In 1972 the new passenger terminal was opened, called Terminal Mitte (today known as Terminal 1), designed to serve 30 million passengers per year. Apart from its overall area of 200 thousand square meters and its 56 gates, this terminal is also unique for its fully automated luggage conveyor belt. In the beginning it was 38 km in length and today it has been upgraded and lengthened to 70 km. It has been statistically proven that the precision of delivering passenger luggage to arriving passengers’ conveyor belts or to the cargo sectors of the airplanes is approximately 99.6%. The distribution of luggage is carried out by 650 transmitters (which read the barcodes on the paper stickers on the luggage and distribute it to the corresponding airplanes) along the whole length of the installation. Today Frankfurt am Main airport serves more than 60 million passengers per year via its three terminals – two general terminals and one for first class travelers.

This is the only airport in Germany with a local hospital in the terminal.

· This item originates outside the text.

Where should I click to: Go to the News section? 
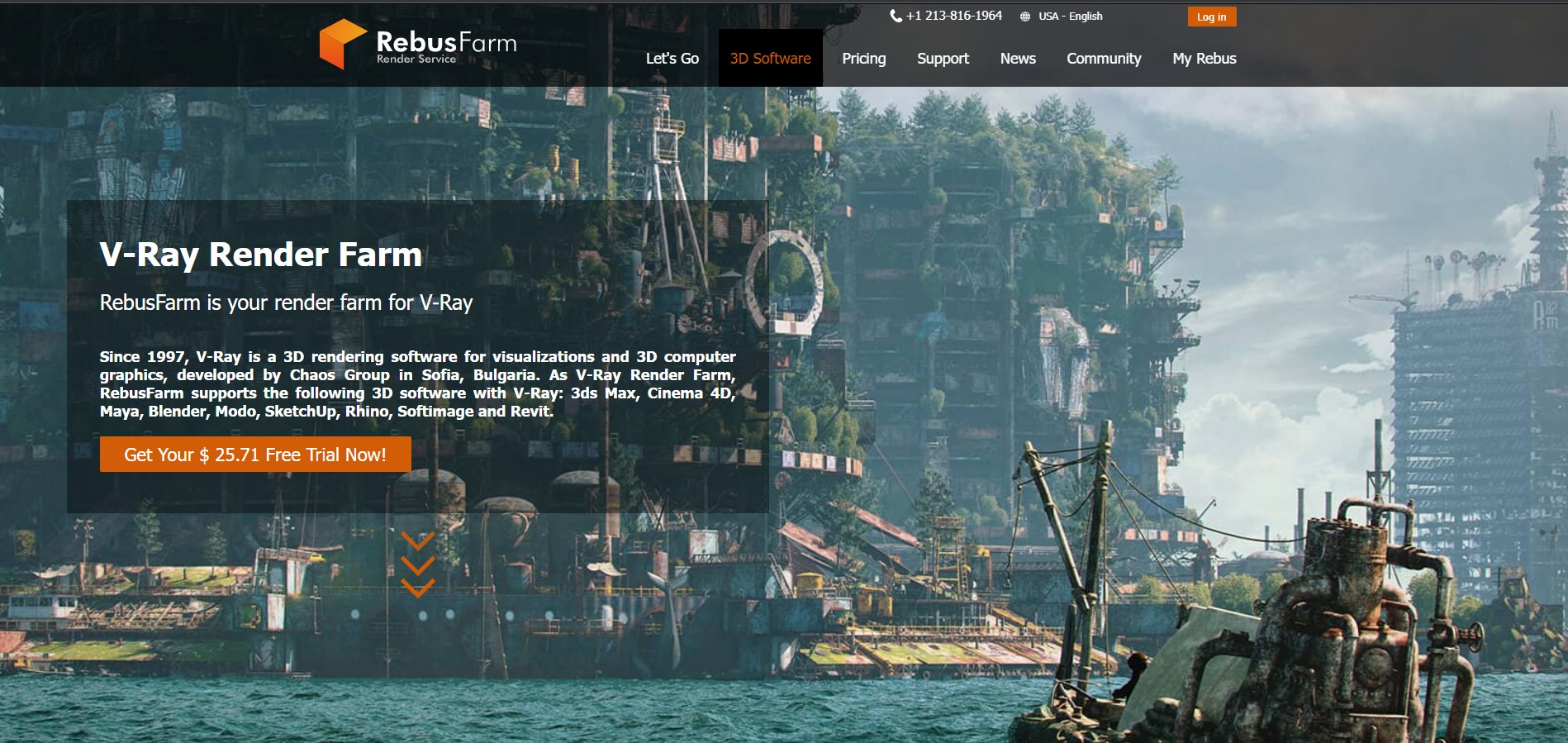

In 1999 a new rail station was built, which directly connects it to the fast ICE trains from other important German cities. This convenient connection is often used when planning trips within Germany because sometimes it is much faster to travel from Frankfurt to Koln or Stuttgart by train, rather than by airplane. There are flights to all major world destinations from Frankfurt. What is interesting about Frankfurt airport is that since the 1970s there has been constant resistance by environmentalists against any future plansfor the airport’s expansion. The reason is that in order to build new buildings, forests need to be cut down. These protests gave the impetus for the creation of the influential “green” movement in Germany today. Frankfurt airport is really capable of changing our lives.